Posts Tagged ‘IKEA’

Someone’s idea of economic development

The Oregonian continues to cover the opening this week of the IKEA store near the Portland airport. Sunday’s article looked at what we might see happen here based on what has occurred in the year since IKEA opened in West Sacramento. Here are a few revealing excerpts:

• Ikea not only has delivered a tidy sales tax boost to West Sacramento…it also has attracted several big-name retailers that have provided further construction and retail jobs. In addition, the store has drawn shoppers from as far as Redding, Calif., and Reno — overnighters staying in local hotels and dining at restaurants serving dishes other than the store’s gravy-soaked meatballs.

• Within the first year, West Sacramento received $1 million in sales-tax revenue from the store, amounting to 7 percent of the city’s overall sales-tax proceeds, said Kay Fenrich, chief executive of the West Sacramento Chamber of Commerce. The figure does not take into account revenue from stores that have since flocked to be near Ikea. “Before Ikea, we had no retail,” Fenrich said. “You had to cross the bridge for furniture, sheets, a dress, anything. Once Ikea made their announcement about opening here, the other big-boxes couldn’t scramble here fast enough.”

• Ikea cites Target and Wal-Mart as competitors, but retail experts say independent discount furniture stores could at least briefly say goodbye to as much as 25 percent of the customer traffic, said George Whalin, a San Diego retail consultant who grew up in Sacramento and followed Ikea’s opening there. “Ikea impacts everybody who serves consumers who want inexpensive furniture,” Whalin said. “There’s not anybody that’s immune.”

• “They’re killing us,” said Haide Critcher, who, with her husband, opened Big Al’s Furniture in the 1960s. The large warehouse store in Sacramento, like Ikea, offers affordable furniture that sometimes comes boxed for customers to assemble.

• “Ikea put West Sacramento on the map,” said Diane Richards, West Sacramento’s economic development coordinator. “Everyone thinks you’re so much more fun and exciting.”

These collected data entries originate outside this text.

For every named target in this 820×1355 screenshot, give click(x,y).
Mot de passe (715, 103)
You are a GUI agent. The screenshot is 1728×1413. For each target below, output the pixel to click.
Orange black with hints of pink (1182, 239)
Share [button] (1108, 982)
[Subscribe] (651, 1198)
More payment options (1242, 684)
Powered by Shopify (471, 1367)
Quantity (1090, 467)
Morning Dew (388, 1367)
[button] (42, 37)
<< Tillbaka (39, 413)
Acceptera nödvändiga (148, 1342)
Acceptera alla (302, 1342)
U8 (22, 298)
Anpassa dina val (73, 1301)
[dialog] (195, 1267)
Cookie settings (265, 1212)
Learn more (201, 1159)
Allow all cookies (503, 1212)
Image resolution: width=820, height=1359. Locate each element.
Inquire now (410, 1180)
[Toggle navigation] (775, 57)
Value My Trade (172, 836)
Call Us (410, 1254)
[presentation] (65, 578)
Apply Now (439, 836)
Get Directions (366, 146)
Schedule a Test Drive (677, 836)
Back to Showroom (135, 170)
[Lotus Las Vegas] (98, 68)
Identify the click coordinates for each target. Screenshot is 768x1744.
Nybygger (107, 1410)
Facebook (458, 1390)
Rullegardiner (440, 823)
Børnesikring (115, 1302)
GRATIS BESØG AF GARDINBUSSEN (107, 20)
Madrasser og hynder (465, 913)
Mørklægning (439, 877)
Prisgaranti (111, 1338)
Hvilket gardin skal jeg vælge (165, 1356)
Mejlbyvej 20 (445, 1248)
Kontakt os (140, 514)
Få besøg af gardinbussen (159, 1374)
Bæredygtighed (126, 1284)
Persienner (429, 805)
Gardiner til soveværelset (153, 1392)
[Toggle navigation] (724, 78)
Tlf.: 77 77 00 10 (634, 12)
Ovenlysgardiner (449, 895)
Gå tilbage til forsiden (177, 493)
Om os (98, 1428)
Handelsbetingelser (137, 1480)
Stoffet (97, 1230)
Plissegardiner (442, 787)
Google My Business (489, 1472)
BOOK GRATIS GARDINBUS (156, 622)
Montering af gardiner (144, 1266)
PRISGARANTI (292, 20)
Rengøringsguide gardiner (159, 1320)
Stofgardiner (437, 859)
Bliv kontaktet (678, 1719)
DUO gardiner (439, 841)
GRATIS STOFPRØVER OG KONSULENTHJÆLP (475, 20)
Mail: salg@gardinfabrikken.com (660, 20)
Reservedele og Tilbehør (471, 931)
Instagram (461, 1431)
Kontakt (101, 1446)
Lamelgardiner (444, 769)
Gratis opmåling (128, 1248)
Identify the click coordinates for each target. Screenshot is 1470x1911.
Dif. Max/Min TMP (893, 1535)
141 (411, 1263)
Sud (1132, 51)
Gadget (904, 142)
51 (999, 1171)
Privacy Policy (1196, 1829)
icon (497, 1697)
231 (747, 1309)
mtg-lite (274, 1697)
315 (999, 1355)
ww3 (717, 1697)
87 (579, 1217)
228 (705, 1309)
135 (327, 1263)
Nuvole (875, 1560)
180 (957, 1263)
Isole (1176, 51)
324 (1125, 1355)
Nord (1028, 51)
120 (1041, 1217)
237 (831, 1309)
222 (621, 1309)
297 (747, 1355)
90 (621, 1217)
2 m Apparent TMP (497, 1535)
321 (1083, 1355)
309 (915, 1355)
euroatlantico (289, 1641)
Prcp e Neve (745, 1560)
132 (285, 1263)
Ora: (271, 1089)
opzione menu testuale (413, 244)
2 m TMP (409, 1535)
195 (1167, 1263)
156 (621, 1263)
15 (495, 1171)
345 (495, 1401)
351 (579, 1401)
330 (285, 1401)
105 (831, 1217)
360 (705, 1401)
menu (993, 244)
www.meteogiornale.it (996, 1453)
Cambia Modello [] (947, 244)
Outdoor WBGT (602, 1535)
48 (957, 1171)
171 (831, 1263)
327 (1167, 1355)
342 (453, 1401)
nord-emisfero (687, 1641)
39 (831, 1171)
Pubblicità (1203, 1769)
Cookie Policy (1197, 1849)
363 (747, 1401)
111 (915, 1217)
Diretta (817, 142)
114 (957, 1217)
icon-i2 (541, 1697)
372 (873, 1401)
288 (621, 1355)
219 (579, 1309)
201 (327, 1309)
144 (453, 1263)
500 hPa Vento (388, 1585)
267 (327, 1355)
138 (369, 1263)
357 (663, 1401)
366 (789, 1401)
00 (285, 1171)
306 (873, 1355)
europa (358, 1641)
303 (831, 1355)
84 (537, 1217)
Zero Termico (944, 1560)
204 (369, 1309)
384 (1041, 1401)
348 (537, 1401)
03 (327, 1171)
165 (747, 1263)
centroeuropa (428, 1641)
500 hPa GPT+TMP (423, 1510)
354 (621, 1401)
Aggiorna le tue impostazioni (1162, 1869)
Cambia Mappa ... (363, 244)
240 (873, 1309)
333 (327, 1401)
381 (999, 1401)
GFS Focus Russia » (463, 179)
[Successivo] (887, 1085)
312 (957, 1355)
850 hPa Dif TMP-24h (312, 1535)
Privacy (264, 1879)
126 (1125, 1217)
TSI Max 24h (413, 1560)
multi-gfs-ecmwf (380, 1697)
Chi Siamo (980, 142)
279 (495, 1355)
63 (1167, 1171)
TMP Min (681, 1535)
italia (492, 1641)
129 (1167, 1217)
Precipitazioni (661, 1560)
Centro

These observations and quotes are revealing in many ways. First, they underscore why municipalities, especially in states with sales taxes, like big boxes — they generate more sales tax receipts. From the first big box, then from the subsequent big boxes that follow magnets like IKEA. But the question is at whose expense? If people are traveling from Reno and Redding, they are not spending their money in those communities and those cities lose tax revenue as a result. Oregon does not have a sales tax, but IKEA will surely pull in shoppers from the region’s smaller communities whose business base will suffer as a result.

Second, what happens to West Sacramento tax receipts when Reno and Redding (or some other nearby city) gains an IKEA or some similar trendy big box to stay competitive in the retail arms race, as they most certainly will?

Third, even though national big box retailers tend to see other national big boxes as their competitors, it’s the independent locally owned stores that take the brunt of the competitive hit, such as Big Al’s in nearby Sacramento. Cities across Americas now share a soul-killing homogeneity as their retail landscapes are littered with the same chains. Meanwhile, the big boxes fight it out over who can extract a larger share of local incomes (and ship it off to who knows where).

Fourth, what does it say about our society when the arrival of a retailer is seen as putting a community “on the map” and making it “much more fun and exciting”? Public officials in towns across America still equate suburban strip-mall retail development with economic development and, in the case of West Sacramento, raising a town’s self-esteem. I can only shake my head.